Re: Fuzzy substring searching with the pg_trgm extension

From: Artur Zakirov <a(dot)zakirov(at)postgrespro(dot)ru>
To: Alvaro Herrera <alvherre(at)2ndquadrant(dot)com>
Cc: Jeff Janes <jeff(dot)janes(at)gmail(dot)com>, pgsql-hackers <pgsql-hackers(at)postgresql(dot)org>
Subject: Re: Fuzzy substring searching with the pg_trgm extension
Date: 2016-01-18 09:46:23
Message-ID: 569CB46F.3060505@postgrespro.ru
Views: Raw Message | Whole Thread | Download mbox
Thread:
Lists: pgsql-hackers

I have did some changes to the patch:
- changed version from 1.3 to 1.2
- added check_only parameter to the function
calc_substring_similarity(). If check_only == true then a
calc_substring_similarity() calculates similarity which greater than
pg_trgm.substring_limit variable. This behavior is used in the
substring_similarity_op() and it should increase performance of the
operator. In the substring_similarity() function check_only == false.

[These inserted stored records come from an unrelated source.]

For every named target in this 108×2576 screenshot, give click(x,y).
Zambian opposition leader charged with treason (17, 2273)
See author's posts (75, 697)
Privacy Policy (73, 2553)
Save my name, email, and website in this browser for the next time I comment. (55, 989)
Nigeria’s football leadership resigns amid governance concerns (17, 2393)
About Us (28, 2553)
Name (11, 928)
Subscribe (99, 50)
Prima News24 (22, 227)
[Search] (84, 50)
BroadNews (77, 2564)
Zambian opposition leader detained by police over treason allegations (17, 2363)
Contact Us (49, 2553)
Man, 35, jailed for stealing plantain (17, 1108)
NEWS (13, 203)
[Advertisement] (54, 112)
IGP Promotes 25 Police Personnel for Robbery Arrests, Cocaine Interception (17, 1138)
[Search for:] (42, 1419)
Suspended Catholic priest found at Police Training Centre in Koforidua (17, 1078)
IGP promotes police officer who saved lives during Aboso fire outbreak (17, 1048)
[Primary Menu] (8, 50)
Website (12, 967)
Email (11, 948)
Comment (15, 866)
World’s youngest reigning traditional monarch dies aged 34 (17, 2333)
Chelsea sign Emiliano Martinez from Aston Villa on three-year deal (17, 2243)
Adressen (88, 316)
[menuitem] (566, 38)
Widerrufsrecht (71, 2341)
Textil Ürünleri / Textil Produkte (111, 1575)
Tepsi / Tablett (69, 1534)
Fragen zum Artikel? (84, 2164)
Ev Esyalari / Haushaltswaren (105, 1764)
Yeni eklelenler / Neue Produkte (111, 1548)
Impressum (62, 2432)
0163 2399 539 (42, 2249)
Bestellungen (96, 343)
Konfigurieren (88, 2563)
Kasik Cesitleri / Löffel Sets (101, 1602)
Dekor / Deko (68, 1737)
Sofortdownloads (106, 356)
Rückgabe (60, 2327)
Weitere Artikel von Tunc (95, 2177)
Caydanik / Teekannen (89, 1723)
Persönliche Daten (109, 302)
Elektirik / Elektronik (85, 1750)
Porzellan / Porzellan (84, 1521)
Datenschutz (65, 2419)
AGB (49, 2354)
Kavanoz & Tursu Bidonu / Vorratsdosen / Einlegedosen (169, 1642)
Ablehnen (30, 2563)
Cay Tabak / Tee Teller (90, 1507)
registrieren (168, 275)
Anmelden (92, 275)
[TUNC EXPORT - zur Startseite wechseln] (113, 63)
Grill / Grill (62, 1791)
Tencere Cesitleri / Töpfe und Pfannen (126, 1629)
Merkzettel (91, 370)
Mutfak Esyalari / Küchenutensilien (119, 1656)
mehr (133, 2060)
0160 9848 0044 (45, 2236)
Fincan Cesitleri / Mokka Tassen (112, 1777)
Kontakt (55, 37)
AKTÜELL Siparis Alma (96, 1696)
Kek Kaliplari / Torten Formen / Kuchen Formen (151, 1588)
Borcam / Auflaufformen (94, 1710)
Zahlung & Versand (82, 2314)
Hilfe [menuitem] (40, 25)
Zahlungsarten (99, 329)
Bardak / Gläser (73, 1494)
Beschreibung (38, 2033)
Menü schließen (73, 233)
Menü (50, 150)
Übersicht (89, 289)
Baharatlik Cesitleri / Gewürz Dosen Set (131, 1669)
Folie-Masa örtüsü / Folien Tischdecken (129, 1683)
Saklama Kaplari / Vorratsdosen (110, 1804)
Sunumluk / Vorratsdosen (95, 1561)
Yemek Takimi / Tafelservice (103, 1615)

On 12.01.2016 02:31, Alvaro Herrera wrote:
> I gave a quick look through the patch and noticed a few minor things
> while trying to understand it.
>
> I think the test corpus isn't particularly interesting for how big it
> is. I'd rather have (a) a small corpus (say 100 words) with which to do
> detailed regression testing, and (b) some larger document for more
> extensive testing. I'm not sure (b) is actually necessary.
>
> Overall I think the new functions could stand a lot more commentary.

I added some comments to new functions iterate_substring_similarity()
and calc_substring_similarity().

>>
>> + #ifdef DIVUNION
>> + #define CALCSML(count, len1, len2) ((float4) (count)) / ((float4) ((len1) + (len2) - (count)))
>> + #else
>> + #define CALCSML(count, len1, len2) ((float4) (count)) / ((float4) (((len1) > (len2)) ? (len1) : (len2)))
>> + #endif
>
> This macro has a multiple evaluation gotcha. Maybe we don't really care
> because of the limited applicability but I'd put a comment on top.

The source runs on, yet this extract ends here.